Crude hit an All-Time high this month, and economies worldwide started strategizing according to their geopolitical relations with Oil producing countries.
So Russia invaded Ukraine..
The Impact of Russia's invasion of Ukraine was not unexpected as the third-largest oil-producing country has been incentivizing countries to buy its Oil at a steep discount. It offered India a heavy discount of $25-30/ barrel. But importing cheap Oil from a country that contributes to <1% of the total Crude imports would not solve the problem of India's piling Current Account Deficit.

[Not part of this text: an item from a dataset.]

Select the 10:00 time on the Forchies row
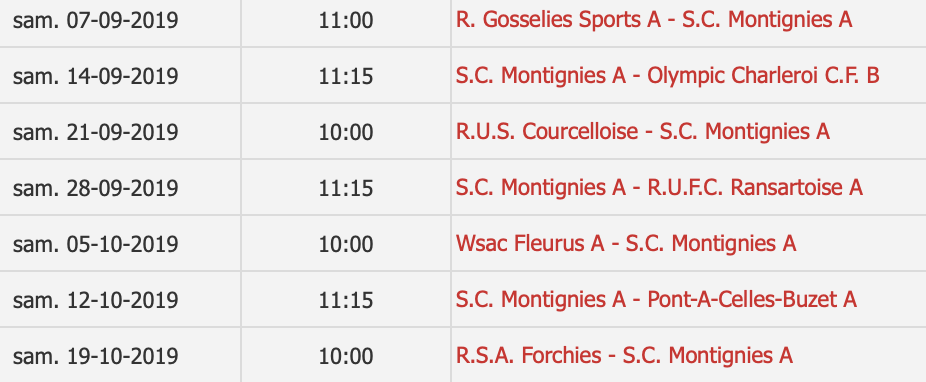 point(346,356)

Russia produces ~11 million barrels per day, of which 50% of the production is used for domestic consumption. The sanctions put on Russia by the world's superpowers have brought the economy to a standstill. It is the second-largest crude oil exporter and the largest oil products supplier (Crude Oil and other Oil products) to global markets, which means a significant chunk of the countries' paycheck comes from supplying Oil to other countries, and the impact of sanctions has put a major dent and spiked the Crude Oil prices in the International markets.

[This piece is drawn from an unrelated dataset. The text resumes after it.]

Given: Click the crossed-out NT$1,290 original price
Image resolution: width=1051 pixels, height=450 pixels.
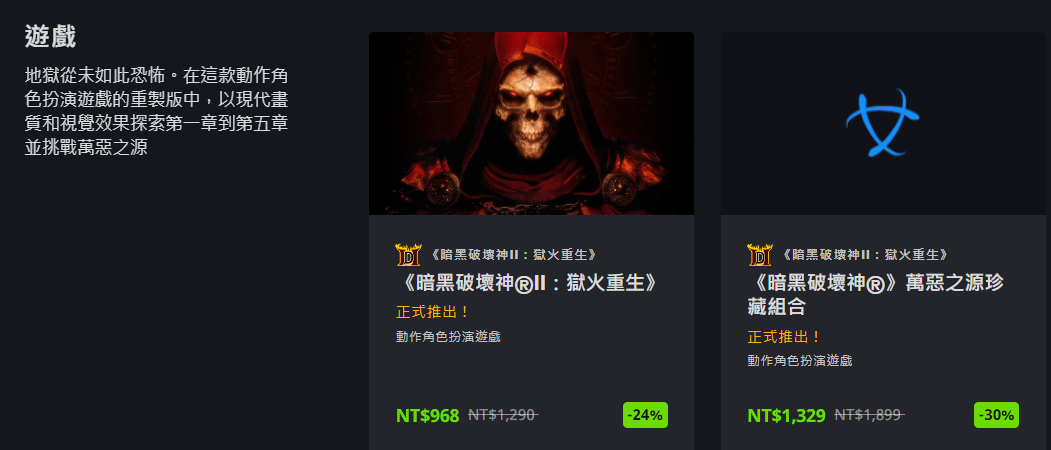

India is heavily energy import dependent..
Looking into India's relationship with Crude tells us a really saddening story. India had an import bill of ~$62 billion in FY21, which was down ~39% YoY as the demand in the economy fell due to the pandemic. According to a report by BP, India's primary energy demand fell by 5.9% in 2020 due to the lockdowns in the country, while it has grown by a ~4.7% average rate in the last ten years. Also, Oil consumption fell significantly by ~10% over the said period (vs. average 10-year growth of 4.5%). India has been a net exporter of Crude Oil products, with FY21 exports at ~$21 bn. with its ~222 MMT of processed Crude Oil by Indian refineries.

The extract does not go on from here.